The Three Most Common Charts
No matter which broker you chose they will all provide you with their free software packages and they will all come with different default charting options. There are three common types of chart though that are guaranteed to be available to you. Let’s start with those and later on you will be introduced to some alternatives.
The three most common types of chart are:
The line chart is the most simple from of trading chart and consists of a single line that connects one closing price to the next. The only thing you need to do is select the time frame difference between each closing time. For the purpose of this explanation we will use the daily time frame which means that each closing price will be 24 hours apart.
Each closing time is a full day apart but this entire chart is actually showing you the price action over 1 year.
Bar charts step things up a little bit because now you are able to see the opening and closing prices, plus the highs and lows that were made over the duration of the bar. Once again in this next image we will use the daily frame which means that each bar represents 24 hours of time.

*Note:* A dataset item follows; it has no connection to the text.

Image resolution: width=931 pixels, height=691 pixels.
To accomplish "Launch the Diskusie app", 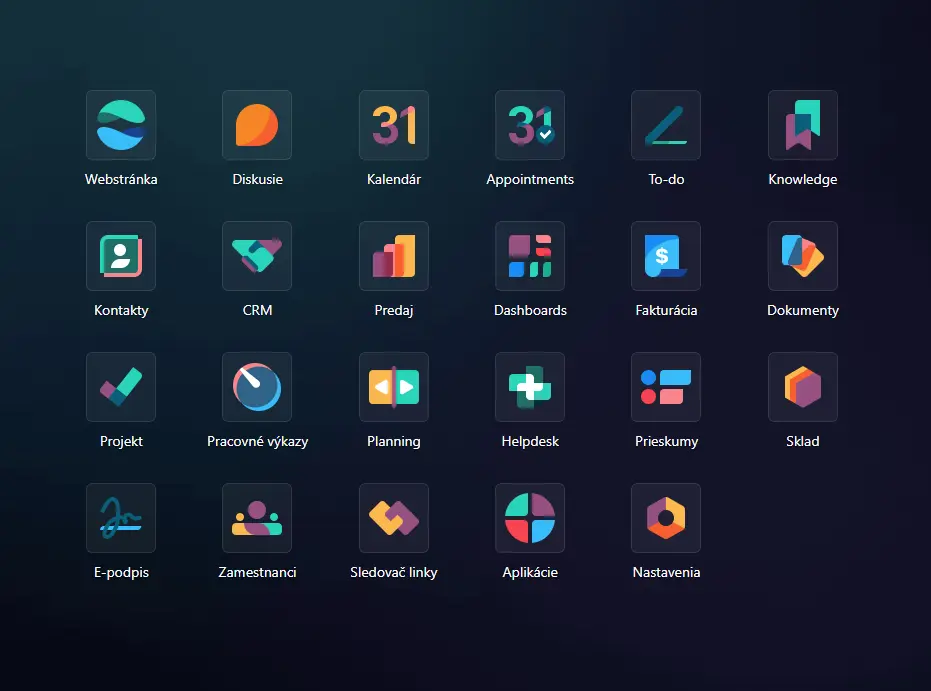I will pyautogui.click(x=257, y=125).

These charts are also know as ‘OHLC’ (Open-High-Low-Close) charts.
The very bottom of the bar shows you the lowest price that was traded and the very top of the bar shows the highest. The bar itself between the high and the low indicates the full trading range that was traded over its duration. The small horizontal dash sticking out to the left on each bar is the opening price and the small horizontal dash sticking out to the right is the closing price. It’s a little tricky to see in that image because it spans 1 year so let’s look at a bar by itself.
To the right we have a blue bar that has a closing price higher than its open price, also know as a bullish bar. To the left we have a red bar that has a closing price lower than its open price, also know as a bearish bar. The colors used for each are user options on your chosen trading platform but here at ElectroFX this is our preference. Your trading platform will also allow you to select what period of time each bar represents.
Candlestick charts pick up where the bar chart left off and introduce a more graphical way to read the information. The high-low range remains just a line as it was on the bar chart but now the open-close price is filled in with a body. In this next image we will stick with the daily time frame so that you can compare to the above charts
With the candlestick charts comes some more trading talk and ways for you to separate the parts that make up a candlestick. The filled in area between the open and the close price is also known as the ‘body’. The spikes that you can see coming out of the top and bottom of the body are called the ‘shadows’ but sometimes are referred to as the ‘wicks’. Once again we are looking at 1 year of candlesticks in that image so let’s zoom in and take a closer look.
To the right of the image you will see a blue candlestick that has a closing price higher than its open price, also know as a bullish candlestick. To the left is a red candlestick that has a closing price lower than its open price, also know as a bearish candlestick. Just like with the bar charts you can chose your own colors and you will also be able to chose which time frame each candlestick represents.
Candlestick charts are the most popular of these top 3 types of chart because they are easy to use and interpret. They present the information in a way that creates definable patterns that repeat themselves. We will dive further into candlestick patterns in the next lesson and you will have a clearer understanding of what that means.